— TRY IT —
Copy each line below that has "voice".

— AVAILABLE DATA —
━━━
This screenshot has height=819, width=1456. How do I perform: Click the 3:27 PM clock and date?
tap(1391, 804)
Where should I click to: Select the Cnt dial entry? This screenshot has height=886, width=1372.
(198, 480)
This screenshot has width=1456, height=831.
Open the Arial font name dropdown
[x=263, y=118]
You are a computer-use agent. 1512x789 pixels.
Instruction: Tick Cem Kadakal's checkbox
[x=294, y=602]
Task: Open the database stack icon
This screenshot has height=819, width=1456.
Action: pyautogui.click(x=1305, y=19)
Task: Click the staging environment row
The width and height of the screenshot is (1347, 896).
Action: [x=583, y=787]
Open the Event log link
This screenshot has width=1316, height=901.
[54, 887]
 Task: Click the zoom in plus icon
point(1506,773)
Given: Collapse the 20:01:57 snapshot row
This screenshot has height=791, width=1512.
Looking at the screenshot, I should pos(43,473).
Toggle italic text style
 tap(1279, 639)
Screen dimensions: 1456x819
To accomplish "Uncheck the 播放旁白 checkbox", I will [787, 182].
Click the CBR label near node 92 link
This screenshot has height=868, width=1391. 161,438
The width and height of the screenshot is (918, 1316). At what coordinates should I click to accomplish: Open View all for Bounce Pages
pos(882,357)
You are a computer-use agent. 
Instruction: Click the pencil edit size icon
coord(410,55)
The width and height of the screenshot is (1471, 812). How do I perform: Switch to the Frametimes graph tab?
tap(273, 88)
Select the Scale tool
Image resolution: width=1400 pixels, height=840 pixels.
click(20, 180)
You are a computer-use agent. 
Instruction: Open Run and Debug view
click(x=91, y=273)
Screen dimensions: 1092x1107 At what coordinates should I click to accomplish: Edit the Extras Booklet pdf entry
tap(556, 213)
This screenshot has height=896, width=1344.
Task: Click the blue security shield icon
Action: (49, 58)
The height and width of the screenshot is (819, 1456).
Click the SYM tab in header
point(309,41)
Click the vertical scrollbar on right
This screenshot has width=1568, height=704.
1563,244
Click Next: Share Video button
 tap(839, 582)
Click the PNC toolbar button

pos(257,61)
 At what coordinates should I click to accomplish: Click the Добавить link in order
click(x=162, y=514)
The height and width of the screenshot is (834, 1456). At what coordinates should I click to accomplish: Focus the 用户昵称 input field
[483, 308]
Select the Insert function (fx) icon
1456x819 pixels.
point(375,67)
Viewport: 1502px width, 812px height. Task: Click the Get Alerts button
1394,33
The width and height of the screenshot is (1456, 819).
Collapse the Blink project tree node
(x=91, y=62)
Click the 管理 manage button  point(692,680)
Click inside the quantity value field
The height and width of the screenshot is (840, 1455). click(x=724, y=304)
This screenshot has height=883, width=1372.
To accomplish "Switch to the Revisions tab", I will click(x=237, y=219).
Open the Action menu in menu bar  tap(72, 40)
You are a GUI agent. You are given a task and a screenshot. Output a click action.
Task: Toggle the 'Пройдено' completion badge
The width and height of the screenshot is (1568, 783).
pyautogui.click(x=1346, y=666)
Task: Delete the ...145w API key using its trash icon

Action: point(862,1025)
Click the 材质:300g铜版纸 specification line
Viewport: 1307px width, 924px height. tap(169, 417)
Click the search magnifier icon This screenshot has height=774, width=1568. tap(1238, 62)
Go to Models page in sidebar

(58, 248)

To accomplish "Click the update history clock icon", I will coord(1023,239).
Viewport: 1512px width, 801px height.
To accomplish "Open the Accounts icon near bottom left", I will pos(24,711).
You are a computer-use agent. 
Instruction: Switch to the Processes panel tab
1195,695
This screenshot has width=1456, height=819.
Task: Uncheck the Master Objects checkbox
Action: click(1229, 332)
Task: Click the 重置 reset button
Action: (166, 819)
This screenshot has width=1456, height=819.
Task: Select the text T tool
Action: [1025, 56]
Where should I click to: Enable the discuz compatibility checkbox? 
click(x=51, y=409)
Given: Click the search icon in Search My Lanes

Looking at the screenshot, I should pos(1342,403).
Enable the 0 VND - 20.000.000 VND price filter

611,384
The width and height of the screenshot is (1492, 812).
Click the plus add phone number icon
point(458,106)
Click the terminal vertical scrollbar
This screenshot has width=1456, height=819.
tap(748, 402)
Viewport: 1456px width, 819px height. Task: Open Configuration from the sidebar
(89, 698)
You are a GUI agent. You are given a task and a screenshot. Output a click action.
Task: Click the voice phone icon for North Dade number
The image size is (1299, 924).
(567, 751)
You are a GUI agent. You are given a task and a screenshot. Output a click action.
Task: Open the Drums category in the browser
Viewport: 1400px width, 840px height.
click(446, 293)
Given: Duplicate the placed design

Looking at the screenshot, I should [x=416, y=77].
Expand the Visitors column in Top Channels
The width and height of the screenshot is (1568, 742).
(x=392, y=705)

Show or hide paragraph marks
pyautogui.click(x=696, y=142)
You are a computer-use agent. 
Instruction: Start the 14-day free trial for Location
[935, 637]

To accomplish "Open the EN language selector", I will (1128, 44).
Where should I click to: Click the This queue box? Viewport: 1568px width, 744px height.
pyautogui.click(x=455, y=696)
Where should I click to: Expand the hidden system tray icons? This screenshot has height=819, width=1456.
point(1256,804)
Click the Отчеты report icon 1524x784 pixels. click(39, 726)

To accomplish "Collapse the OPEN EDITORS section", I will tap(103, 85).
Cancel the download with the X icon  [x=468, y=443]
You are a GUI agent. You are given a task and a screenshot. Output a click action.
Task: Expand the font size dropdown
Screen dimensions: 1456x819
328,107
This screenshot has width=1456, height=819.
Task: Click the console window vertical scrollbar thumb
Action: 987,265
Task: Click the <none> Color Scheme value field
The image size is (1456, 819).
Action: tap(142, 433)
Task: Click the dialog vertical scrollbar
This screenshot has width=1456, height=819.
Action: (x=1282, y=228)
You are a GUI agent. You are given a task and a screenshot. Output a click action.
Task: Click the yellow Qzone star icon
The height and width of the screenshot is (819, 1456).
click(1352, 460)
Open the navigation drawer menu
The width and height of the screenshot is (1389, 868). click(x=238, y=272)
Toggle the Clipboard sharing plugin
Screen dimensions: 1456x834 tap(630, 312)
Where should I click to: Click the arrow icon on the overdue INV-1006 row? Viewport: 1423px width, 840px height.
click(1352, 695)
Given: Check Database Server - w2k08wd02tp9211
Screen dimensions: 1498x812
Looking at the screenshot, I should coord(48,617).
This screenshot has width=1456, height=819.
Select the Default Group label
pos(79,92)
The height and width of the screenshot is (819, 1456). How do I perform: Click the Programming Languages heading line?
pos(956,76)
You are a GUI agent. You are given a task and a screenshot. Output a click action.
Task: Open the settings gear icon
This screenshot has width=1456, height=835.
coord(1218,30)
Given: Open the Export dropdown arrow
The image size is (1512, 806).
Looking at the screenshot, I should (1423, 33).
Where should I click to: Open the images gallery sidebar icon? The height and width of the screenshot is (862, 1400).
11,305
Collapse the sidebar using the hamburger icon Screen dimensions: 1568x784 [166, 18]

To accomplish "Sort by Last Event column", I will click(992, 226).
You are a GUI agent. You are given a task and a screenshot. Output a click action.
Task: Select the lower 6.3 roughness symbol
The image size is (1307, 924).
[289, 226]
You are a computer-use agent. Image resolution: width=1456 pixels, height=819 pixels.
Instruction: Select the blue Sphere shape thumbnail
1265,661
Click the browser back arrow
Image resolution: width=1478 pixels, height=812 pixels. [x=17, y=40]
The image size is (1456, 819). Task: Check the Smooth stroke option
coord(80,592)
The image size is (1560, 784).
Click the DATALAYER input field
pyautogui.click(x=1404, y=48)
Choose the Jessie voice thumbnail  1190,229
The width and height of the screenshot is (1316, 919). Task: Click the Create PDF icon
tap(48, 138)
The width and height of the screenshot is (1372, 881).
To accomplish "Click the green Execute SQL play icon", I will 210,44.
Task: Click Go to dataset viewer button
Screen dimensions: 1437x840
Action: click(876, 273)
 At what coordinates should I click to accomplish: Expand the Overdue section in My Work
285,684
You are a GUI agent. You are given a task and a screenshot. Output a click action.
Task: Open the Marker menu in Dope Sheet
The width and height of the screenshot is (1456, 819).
━━━
— ANSWER SPACE —
Task: Click the voice phone icon for North Dade number
Choose the Jessie voice thumbnail  1190,229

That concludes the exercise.